L’ombra dell’intelligenza artificiale si allunga sul mondo della letteratura, suscitando un profondo senso di inquietudine tra gli scrittori. Un recente studio dell’Università di Cambridge, presentato al congresso “Arts and Humanities Research Council”, fotografa le paure e le percezioni degli autori britannici, rivelando un settore in bilico tra il timore della sostituzione e un cautissimo pragmatismo.

La ricerca, che ha coinvolto 258 romanzieri pubblicati e 74 addetti ai lavori, svela che più della metà (il 51%) crede che l’IA finirà per sostituire completamente il loro lavoro. L’ansia non è distribuita in modo uniforme: gli scrittori di narrativa di genere si sentono particolarmente sotto tiro. In testa ci sono gli autori di romanzi rosa, con il 66% che si definisce “estremamente minacciato”, seguiti da quelli di thriller (61%) e gialli (60%).

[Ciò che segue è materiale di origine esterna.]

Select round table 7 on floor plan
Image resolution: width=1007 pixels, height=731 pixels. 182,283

L’impatto economico non è una semplice ipotesi futura, ma una realtà per molti. Oltre un terzo (il 39%) degli intervistati ha già subito un duro colpo al proprio reddito a causa dell’IA generativa, spesso per la perdita di lavori freelance non creativi, come il copywriting. La prospettiva per il domani non è più rosea: la stragrande maggioranza, l’85%, prevede che i propri guadagni saranno ulteriormente ridotti dall’avanzata tecnologica.

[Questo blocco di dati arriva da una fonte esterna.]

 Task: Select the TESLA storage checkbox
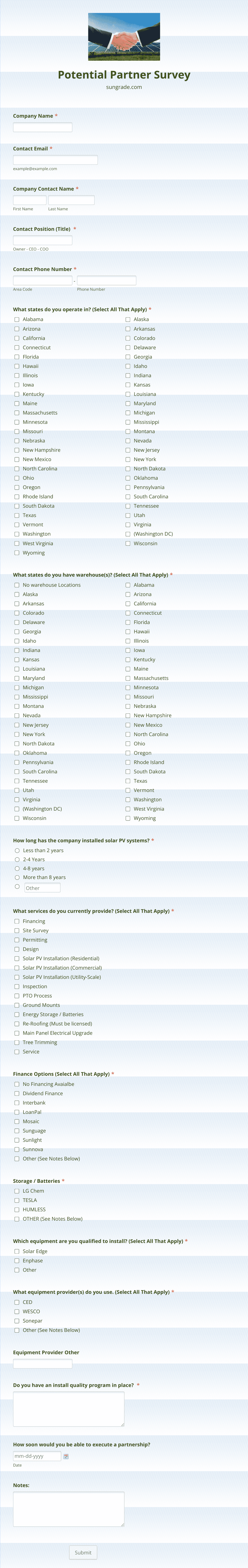click(17, 1200)
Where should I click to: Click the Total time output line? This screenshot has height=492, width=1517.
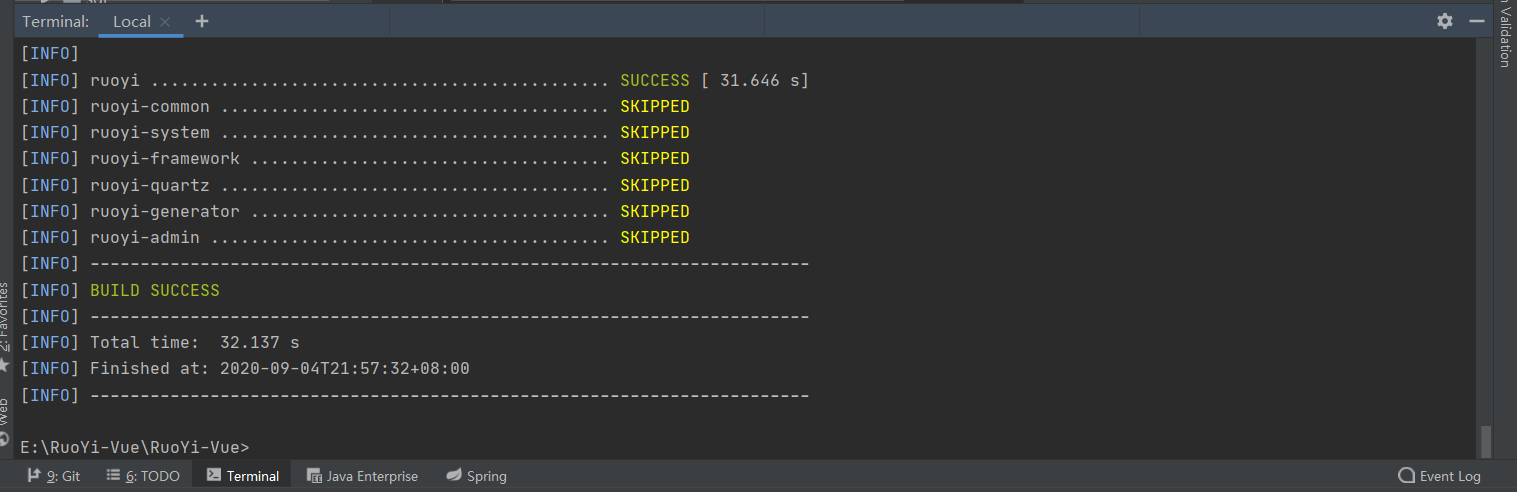[x=195, y=342]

Nonostante le preoccupazioni, il sentimento generale non è di cieca opposizione. Un significativo 80% degli scrittori concorda sul fatto che l’IA offra benefici in diversi settori. Questo approccio pragmatico si riflette nelle abitudini: un terzo (il 33%) dei romanzieri utilizza già l’IA nel proprio processo di scrittura, sebbene principalmente per attività “non creative” come la ricerca di informazioni o la verifica di fatti.

Tuttavia, quando si parla di creatività pura, il muro è quasi compatto. La stragrande maggioranza (97%) si è dichiarata “estremamente negativa” riguardo all’uso dell’IA per scrivere interi romanzi o anche solo brevi sezioni. La comunità letteraria solleva questioni urgenti su copyright e integrità culturale. Quasi due terzi (il 59%) degli scrittori sanno che il loro lavoro è stato utilizzato per addestrare i modelli linguistici (LLM) senza autorizzazione o pagamento.

Su questo punto, il mondo creativo ha le idee chiare: l’86% preferisce un principio di “opt-in”, dove gli autori concedono l’autorizzazione e vengono pagati prima che l’IA analizzi le loro opere. Questo si contrappone al modello “opt-out” proposto dal governo del Regno Unito, che concederebbe invece alle aziende di IA il diritto di analizzare i testi a meno che gli autori non facciano esplicita richiesta di esclusione.

Oltre alle questioni legali ed economiche, emerge un allarme più profondo, di natura culturale. Si teme che l’IA possa portare a una narrativa insipida e stereotipata, semplicemente riproponendo in modo sterile secoli di testi precedenti e rischiando di esacerbare pregiudizi e cliché. Molti mettono in guardia contro una potenziale perdita di originalità e la compromissione di quella “magia” fatta di “frizione” e “dolore” che è parte essenziale del processo creativo umano. Infine, aleggia il timore di una perdita di fiducia tra scrittori e lettori se l’uso dell’IA non viene reso pubblico e trasparente, al punto che alcuni editori starebbero già pianificando di apporre un timbro “senza intelligenza artificiale” sulle copertine dei libri.